But Meta, Grok and Google’s models, which claim they are open source, are not really either, if you go by the OSI definition. This is because the companies are not transparent in what data is used to train the weight, which can cause copyright issues and ethical questions around if the data is biased.
The OSI acknowledges that sharing full training data sets can be challenging so is not so black and white. It therefore does not disqualify otherwise open source AI development from being considered “open source”.
The definition has been a couple of years in the making and will likely need to be updated as AI progresses.
The OSI made the working definition by consulting a 70-person group of researchers, lawyers, policymakers, activists, and representatives of big tech companies such as Microsoft, Meta, and Google.
“This definition will become a valuable resource to combat the widespread practice of ‘openwashing’ that is becoming quite rampant,” Mozilla representatives Ayah Bdeir, Imo Udom, and Nik Marda said in a statement sent to Euronews Next.
They explained “overwashing” was where non-open models (or even open-ish models like Meta’s Llama 3) are promoted as leading “open source” options without contributing to the commons.
“Researchers have shown that ‘the consequences of open-washing are considerable’ and affect innovation, research and the public understanding of AI,” they added.
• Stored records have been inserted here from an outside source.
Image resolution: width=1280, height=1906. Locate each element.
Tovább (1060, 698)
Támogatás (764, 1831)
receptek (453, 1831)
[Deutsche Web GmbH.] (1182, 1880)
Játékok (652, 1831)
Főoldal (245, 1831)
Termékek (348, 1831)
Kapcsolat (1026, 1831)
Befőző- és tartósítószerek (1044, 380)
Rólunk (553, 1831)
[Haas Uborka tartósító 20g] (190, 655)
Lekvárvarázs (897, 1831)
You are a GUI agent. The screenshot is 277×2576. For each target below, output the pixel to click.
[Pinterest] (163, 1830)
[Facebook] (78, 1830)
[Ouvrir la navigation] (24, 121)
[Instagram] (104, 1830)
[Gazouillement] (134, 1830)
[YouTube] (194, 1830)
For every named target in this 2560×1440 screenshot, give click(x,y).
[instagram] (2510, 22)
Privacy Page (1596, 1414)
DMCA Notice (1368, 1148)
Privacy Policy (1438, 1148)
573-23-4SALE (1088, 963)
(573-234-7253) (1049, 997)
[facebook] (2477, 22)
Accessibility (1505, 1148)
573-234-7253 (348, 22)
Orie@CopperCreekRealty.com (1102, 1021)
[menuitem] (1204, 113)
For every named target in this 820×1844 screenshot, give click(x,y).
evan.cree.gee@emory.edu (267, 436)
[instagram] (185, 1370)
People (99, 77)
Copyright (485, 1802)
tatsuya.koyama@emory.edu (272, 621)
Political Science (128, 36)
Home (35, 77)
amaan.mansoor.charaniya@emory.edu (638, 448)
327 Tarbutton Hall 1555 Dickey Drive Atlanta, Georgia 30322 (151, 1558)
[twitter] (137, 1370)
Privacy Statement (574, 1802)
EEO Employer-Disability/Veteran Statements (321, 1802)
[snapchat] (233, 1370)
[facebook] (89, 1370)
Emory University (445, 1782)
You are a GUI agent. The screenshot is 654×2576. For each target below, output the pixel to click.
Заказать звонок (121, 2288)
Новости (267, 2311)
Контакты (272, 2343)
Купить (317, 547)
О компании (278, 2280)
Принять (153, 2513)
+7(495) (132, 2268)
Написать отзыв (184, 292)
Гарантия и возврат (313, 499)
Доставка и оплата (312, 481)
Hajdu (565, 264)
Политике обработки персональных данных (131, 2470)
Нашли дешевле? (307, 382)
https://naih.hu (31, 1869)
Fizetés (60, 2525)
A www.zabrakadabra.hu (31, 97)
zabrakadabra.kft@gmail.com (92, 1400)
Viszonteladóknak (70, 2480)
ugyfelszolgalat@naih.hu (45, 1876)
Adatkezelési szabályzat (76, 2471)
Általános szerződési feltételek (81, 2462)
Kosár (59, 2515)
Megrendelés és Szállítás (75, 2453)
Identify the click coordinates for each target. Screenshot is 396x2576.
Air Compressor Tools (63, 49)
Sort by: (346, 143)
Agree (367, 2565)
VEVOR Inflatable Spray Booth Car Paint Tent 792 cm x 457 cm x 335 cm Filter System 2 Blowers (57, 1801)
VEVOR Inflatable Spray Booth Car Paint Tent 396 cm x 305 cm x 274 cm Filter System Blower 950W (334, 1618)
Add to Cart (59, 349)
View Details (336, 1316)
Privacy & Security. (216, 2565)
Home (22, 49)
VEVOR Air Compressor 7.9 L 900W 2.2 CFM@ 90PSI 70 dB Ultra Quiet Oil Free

“We are the stewards, maintainers of the definition, but we don’t really have any strong powers to enforce it,” Stefano Maffulli, the OSI’s executive director told Euronews Next in an interview in March.
He added that judges and courts around the world are starting to recognise that the open source definition is important, especially when it comes to mergers but also regulation.
Countries around the world are finalising how they will regulate AI and open source software has been an issue of contention.
“The open source definition serves as a barrier to identify false advertising,” said Maffulli.
“If a company says it’s open source, it must carry the values that the open source definition carries. Otherwise, it’s just confusing”.